- Posts: 9
- Joined: Wed Mar 09, 2016 1:42 pm
- Location: Kentucky
Well, to have a nice roll-off into blown highlights, you still need to keep the highlights below clipping, or, at least the areas of the image where you want the smooth roll-off to occur needs to be below clipping. Once it's clipped then it's clipped. Doing a "highlight recovery" is simply bringing over-exposed, yet, not yet clipped highlights back down to where they no longer look blown-out. You still shoot it the same way if you want it to be blown out, you just don't bring the highlights back down in post. You allow them to be blown out.

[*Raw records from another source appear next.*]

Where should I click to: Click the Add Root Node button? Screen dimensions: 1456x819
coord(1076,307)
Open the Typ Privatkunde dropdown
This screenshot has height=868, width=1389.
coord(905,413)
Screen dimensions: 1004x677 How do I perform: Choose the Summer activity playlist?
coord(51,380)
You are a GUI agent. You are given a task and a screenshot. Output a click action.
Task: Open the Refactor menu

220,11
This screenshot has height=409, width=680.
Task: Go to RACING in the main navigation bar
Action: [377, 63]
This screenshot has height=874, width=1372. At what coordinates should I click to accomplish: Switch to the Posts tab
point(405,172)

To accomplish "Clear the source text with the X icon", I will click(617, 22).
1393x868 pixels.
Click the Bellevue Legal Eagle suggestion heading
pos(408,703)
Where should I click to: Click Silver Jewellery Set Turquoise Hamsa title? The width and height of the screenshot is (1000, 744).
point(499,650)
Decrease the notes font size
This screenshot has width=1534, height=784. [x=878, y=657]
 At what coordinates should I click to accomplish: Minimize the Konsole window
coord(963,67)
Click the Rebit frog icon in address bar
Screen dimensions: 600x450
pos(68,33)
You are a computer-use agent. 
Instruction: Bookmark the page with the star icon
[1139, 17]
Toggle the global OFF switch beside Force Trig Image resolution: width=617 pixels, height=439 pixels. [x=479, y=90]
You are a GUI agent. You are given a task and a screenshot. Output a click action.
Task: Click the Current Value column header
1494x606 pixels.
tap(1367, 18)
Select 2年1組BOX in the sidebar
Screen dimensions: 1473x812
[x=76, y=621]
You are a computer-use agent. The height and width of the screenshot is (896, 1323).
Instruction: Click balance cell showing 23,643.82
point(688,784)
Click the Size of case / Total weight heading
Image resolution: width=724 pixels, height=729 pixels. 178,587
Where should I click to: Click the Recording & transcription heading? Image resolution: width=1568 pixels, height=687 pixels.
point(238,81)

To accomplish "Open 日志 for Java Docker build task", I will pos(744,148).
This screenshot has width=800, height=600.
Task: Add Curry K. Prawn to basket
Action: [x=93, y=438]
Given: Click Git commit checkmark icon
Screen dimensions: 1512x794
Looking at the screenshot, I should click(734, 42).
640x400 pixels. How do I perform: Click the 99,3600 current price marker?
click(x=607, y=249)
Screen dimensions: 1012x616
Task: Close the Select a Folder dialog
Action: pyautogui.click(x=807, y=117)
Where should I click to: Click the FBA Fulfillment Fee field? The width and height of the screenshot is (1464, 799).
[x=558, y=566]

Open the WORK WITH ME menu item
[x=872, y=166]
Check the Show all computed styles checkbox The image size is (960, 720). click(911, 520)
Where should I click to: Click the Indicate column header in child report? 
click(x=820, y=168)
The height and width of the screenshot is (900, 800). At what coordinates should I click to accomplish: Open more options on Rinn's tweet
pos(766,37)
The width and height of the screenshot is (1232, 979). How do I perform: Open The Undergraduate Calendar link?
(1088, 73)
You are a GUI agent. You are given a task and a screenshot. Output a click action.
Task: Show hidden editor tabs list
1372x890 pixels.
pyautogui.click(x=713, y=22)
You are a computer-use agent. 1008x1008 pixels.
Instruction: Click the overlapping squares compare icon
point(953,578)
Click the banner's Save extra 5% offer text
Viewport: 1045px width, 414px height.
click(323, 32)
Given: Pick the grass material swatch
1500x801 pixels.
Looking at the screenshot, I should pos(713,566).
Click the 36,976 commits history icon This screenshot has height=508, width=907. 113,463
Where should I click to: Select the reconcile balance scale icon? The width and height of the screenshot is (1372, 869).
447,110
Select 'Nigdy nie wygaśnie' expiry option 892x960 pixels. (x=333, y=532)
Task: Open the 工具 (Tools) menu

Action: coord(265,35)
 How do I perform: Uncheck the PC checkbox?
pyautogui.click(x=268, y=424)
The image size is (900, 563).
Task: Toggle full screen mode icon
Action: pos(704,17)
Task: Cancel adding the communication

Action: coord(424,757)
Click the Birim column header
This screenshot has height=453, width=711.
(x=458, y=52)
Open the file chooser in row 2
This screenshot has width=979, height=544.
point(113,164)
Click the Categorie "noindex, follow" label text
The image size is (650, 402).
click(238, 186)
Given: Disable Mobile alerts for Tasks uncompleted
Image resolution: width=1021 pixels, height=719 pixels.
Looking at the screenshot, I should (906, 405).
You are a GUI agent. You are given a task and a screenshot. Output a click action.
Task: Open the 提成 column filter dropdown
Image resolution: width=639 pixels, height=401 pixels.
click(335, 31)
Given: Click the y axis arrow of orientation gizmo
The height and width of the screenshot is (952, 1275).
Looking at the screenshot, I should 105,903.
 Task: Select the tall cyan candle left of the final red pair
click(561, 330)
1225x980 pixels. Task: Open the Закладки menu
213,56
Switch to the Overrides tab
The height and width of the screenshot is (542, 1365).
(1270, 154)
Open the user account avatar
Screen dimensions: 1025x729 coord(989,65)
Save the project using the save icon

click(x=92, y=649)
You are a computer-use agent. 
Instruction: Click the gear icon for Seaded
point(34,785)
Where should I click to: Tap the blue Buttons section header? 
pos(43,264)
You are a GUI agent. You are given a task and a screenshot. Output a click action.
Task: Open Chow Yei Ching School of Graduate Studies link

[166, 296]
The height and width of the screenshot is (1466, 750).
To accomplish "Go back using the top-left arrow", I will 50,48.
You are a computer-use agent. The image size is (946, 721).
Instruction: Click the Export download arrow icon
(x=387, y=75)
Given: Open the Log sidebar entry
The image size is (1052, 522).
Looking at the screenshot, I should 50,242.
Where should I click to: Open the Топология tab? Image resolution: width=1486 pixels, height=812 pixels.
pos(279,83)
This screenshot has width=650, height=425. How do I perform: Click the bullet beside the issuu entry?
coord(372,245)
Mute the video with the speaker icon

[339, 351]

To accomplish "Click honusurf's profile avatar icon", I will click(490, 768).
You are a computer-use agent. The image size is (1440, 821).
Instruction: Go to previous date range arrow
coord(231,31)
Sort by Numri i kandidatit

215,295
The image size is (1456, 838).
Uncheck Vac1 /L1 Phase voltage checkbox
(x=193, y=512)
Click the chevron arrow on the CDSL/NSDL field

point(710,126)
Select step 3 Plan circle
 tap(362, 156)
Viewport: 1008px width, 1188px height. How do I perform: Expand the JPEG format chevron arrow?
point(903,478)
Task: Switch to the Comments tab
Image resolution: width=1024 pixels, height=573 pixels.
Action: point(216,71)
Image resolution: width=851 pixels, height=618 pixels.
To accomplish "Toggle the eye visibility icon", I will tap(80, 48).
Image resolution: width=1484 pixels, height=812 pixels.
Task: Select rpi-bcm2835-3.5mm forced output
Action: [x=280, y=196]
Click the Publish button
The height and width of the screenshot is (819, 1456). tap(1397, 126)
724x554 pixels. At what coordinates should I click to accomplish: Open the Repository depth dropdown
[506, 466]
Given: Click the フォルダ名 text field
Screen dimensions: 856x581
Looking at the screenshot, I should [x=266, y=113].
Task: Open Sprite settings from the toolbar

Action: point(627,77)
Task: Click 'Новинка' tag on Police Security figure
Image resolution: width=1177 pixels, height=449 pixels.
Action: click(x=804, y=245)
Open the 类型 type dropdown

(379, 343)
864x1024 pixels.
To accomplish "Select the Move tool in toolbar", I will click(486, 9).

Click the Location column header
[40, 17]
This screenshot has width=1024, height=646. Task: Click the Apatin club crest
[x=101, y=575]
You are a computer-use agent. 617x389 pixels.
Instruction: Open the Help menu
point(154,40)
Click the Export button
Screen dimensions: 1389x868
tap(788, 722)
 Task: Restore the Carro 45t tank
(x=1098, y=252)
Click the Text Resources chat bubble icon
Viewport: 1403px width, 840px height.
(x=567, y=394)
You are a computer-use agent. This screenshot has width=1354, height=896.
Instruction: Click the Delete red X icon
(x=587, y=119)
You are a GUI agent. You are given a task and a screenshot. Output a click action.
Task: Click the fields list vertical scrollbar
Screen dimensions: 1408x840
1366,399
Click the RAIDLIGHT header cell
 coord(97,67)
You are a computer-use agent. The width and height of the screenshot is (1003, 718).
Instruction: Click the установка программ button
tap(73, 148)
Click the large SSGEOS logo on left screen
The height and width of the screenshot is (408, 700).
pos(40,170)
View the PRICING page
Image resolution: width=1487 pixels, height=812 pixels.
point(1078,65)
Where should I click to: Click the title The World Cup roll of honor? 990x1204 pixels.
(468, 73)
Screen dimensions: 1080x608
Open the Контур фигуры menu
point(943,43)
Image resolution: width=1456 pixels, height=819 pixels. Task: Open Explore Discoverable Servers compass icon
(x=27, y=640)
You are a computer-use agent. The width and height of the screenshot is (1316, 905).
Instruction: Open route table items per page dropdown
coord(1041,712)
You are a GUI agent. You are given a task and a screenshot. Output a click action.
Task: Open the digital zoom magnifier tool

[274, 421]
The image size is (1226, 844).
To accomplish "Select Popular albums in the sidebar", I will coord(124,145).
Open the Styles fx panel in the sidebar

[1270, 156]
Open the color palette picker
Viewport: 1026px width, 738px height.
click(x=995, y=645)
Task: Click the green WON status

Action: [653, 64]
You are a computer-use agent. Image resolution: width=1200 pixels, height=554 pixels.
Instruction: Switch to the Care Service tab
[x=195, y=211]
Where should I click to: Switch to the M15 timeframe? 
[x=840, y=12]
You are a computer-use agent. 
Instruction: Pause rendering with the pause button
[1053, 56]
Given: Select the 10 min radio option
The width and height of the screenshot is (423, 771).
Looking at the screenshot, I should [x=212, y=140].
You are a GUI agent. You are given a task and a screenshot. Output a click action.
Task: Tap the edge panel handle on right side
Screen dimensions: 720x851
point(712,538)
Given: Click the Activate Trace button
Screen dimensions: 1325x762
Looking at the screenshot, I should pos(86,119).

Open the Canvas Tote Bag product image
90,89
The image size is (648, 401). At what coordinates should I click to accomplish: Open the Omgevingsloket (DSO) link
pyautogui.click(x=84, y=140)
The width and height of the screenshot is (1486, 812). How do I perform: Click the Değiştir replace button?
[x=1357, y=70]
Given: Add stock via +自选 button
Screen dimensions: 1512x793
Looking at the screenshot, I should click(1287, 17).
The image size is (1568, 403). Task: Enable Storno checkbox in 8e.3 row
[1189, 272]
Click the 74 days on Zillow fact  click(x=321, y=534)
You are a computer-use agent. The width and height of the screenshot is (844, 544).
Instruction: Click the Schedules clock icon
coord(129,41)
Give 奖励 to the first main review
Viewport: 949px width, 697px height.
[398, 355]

Blown out doesn't need to mean "clipped." In fact, I would want to make it a point on a controlled set to never let anything be clipped, in the highlights or the shadows. Because, you never know.
I'd much prefer to have the information there and then choose to crush the blacks or the whites if I wanted. But, to have an image that simply doesn't have the information because the extremes are clipped? That can be avoided on a controlled set.
Expose for the highlights (and you can control them, so that means stopping them up or down any way you want to make them appear blown out, light up the shadow areas by increasing the exposure of the shadow areas and stopping them up or down depending on how dark they should appear, then light for the midtones/skintones/talent/subject/etc for mood/taste/etc...all the while not allowing any of these areas to be so under/over-exposed that you clip and lose detail.
Reality work is different. There you can't control the situation so you simply expose for the most important subject. That means windows get overexposed and clipped and shadows get very noisy but at least the subject is deliberately exposed for. On a controlled set, you can [obviously] control all that. The rest is artistic expression.